Vienna; Secession Exhibition Building:

CONTEXT: This picture is from my 2016 visit to Vienna, Austria with my friend Paul. It shows a modest, but deliberately, stridently unique building, created in reaction against the stultifying aesthetics and society of the late Austro-Hungarian Empire.

An exhibition hall in proudly non-traditional architecture, this was opened in 1898, to display the work of non-conformist artists, who had “seceded” from the academic official art of the Empire, which they found banal and sterile. This building is emblematic of a remarkable irony: in the early 20th century, as Imperial Austria stagnated, resisting political change happening elsewhere, Vienna was the site of some staggering innovations. Freud, Schiele, Klimt, Schoenberg and Zweig all lived and worked there, creating whole new sciences or paths of creativity. I don’t know why such immense novelty burst forth then, but it was likely one of the things Hitler – an impoverished provincial youth then living in the city, ferociously sensitive to affronts to traditional German culture – most hated about the place.

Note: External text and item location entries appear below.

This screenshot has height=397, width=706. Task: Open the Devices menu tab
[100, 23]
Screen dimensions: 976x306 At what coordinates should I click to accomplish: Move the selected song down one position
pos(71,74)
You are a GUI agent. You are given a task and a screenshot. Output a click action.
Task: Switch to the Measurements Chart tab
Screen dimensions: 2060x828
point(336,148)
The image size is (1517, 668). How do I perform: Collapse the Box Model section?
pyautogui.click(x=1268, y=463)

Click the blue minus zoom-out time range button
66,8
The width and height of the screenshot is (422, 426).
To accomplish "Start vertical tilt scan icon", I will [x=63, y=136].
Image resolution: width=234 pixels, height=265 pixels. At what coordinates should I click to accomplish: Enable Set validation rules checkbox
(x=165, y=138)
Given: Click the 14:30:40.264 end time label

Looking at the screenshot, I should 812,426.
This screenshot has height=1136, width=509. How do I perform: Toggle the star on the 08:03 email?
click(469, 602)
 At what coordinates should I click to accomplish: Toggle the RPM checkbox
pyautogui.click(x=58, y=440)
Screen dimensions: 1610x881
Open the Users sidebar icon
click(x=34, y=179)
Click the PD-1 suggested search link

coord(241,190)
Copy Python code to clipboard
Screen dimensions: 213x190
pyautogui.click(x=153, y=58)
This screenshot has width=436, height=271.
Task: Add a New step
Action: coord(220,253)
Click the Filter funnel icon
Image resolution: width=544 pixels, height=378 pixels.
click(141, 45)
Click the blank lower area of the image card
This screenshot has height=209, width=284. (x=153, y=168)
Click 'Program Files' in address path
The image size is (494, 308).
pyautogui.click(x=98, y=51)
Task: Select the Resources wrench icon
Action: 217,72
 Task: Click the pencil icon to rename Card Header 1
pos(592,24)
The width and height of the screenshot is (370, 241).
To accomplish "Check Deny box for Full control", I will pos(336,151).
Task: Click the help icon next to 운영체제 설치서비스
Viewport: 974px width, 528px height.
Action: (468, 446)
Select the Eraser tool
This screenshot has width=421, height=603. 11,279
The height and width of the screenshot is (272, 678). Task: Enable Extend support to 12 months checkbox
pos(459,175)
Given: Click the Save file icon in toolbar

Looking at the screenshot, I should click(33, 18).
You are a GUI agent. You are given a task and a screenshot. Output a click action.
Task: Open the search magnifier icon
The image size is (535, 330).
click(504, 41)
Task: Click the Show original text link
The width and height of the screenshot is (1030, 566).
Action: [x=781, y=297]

Further, the adulation painters like Klimt got must have inspired very personal jealousy in Hitler, himself a failed artist (of very limited imagination). I am frankly surprised the Nazis didn’t destroy this structure when they ruled Vienna, as it represented a freethinking Intellectualism that they lethally despised, a violation of their ideal of abandoning the ‘Self’ to the will of a single heroic leader – Fuehrer.